* [INSTRUCTIONS FOR THE TASK] Identify each line of the records below that contains the word "perform" with matching case, and copy those lines.

* [ROWS]

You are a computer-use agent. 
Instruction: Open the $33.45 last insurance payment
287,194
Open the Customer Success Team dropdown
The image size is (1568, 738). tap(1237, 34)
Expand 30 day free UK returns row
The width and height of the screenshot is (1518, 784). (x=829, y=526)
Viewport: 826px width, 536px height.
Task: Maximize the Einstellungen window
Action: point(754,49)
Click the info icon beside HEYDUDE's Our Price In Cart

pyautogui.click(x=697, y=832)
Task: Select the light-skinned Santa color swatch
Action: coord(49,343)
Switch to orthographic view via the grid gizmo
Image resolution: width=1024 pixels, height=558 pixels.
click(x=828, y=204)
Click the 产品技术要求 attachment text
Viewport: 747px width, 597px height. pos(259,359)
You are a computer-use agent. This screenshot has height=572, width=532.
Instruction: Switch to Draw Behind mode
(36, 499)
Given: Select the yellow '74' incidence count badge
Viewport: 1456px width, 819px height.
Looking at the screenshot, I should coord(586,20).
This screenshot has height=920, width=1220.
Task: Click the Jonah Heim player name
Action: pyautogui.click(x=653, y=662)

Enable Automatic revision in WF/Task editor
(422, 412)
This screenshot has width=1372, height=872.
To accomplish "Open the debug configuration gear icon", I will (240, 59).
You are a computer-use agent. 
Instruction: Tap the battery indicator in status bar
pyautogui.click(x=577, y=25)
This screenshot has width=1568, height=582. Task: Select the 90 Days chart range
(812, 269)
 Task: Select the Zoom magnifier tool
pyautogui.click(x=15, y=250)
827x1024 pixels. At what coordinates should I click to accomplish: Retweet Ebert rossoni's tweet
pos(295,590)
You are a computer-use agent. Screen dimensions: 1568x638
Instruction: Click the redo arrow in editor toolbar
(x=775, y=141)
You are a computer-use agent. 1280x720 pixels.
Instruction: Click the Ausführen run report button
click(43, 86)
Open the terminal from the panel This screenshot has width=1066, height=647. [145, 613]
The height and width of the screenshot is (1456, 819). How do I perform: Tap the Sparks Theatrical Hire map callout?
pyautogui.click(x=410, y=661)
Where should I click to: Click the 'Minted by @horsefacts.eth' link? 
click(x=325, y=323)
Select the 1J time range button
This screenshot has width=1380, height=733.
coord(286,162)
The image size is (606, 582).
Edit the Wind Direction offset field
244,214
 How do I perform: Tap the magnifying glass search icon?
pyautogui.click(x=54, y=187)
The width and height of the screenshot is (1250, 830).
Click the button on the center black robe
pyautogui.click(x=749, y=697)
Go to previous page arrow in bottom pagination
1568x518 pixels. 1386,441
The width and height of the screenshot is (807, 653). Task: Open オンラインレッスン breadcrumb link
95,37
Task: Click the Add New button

* [EXPECTED ANSWER]
The height and width of the screenshot is (1456, 819). How do I perform: Tap the Sparks Theatrical Hire map callout?
 How do I perform: Tap the magnifying glass search icon?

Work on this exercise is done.